## Dataset rows
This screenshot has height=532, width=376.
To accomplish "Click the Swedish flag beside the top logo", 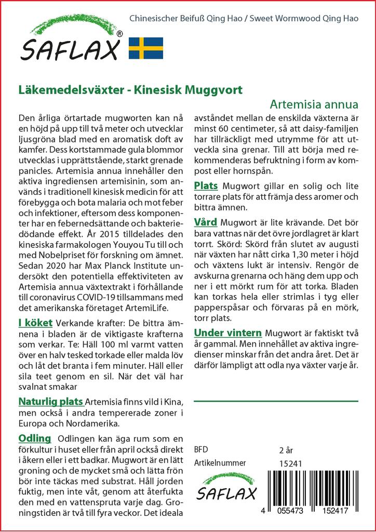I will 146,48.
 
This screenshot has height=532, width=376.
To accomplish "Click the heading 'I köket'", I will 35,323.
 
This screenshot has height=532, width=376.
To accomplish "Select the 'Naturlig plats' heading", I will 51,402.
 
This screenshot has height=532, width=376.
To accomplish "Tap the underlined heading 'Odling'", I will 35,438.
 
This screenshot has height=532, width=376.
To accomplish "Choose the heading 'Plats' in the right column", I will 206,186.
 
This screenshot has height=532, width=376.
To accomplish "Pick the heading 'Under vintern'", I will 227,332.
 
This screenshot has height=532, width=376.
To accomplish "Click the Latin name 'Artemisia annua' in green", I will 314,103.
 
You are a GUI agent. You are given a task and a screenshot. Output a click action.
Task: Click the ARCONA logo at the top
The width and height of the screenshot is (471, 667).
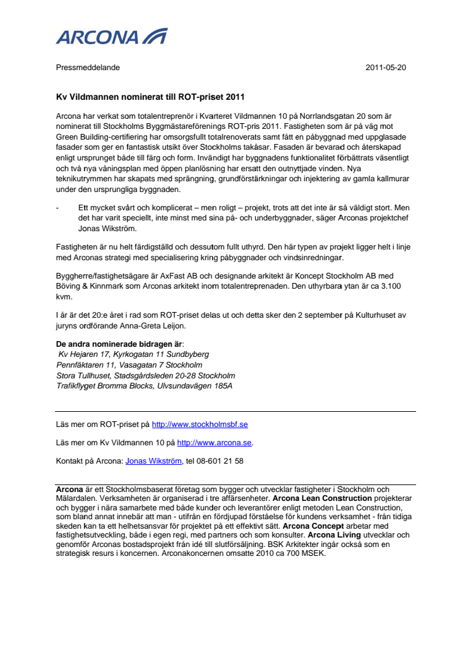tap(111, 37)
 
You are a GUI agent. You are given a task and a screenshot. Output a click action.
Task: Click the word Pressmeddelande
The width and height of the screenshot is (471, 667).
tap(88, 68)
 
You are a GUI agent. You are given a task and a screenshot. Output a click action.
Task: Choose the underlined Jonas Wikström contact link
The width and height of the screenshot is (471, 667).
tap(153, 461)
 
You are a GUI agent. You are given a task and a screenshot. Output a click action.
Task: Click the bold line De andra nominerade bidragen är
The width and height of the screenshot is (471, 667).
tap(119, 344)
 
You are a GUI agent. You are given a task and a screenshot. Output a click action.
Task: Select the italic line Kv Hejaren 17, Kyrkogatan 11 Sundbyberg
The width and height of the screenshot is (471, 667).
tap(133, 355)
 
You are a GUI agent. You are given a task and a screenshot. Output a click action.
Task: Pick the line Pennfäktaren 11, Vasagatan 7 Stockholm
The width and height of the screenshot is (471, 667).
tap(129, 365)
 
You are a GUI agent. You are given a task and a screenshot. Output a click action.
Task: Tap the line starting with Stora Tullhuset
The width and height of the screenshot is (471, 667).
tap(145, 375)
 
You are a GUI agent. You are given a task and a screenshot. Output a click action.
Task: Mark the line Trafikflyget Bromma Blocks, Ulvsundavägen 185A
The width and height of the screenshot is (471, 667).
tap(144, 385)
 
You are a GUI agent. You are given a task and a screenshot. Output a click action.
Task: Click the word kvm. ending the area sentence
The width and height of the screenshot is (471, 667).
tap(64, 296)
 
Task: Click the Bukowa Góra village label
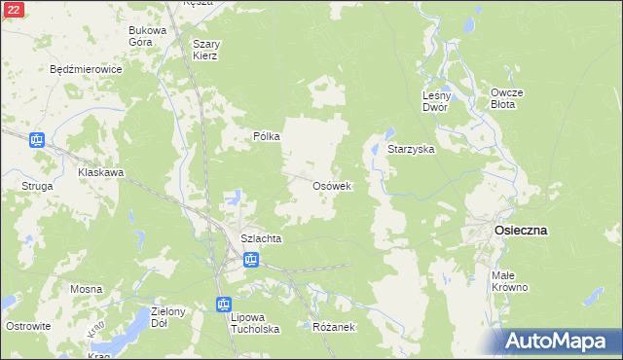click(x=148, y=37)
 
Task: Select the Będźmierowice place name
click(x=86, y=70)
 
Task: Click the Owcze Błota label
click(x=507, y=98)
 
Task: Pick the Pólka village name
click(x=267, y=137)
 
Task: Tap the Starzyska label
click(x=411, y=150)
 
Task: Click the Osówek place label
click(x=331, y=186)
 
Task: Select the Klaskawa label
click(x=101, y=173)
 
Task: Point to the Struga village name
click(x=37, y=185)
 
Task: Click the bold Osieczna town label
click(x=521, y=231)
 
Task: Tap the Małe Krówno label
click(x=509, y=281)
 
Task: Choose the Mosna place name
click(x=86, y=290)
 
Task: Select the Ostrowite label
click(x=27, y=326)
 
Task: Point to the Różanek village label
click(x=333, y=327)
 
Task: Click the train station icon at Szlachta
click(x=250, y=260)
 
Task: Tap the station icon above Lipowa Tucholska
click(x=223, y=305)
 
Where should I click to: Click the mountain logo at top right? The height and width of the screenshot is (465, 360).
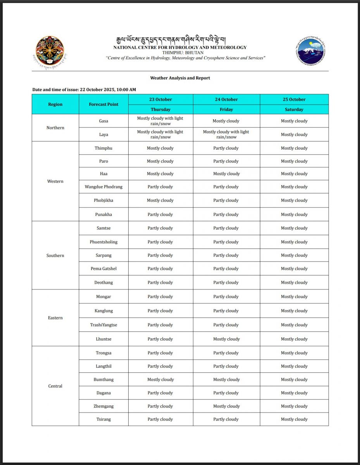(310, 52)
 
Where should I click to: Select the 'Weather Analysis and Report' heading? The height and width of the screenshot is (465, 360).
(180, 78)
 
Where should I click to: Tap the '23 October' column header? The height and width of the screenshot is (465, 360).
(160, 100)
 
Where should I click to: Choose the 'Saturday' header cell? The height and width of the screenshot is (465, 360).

## Your objective
Revise the entries from the line containing "Task: Point to the Struga village name" through the line containing "click(x=223, y=305)", both included, so that "icon" becomes "marker" and nothing else changes. Return only those lines.

## Written solution
Task: Point to the Struga village name
click(x=37, y=185)
 
Task: Click the bold Osieczna town label
click(x=521, y=231)
 
Task: Tap the Małe Krówno label
click(x=509, y=281)
 
Task: Choose the Mosna place name
click(x=86, y=290)
 
Task: Select the Ostrowite label
click(x=27, y=326)
 
Task: Point to the Różanek village label
click(x=333, y=327)
 
Task: Click the train station marker at Szlachta
click(x=250, y=260)
 
Task: Tap the station marker above Lipowa Tucholska
click(x=223, y=305)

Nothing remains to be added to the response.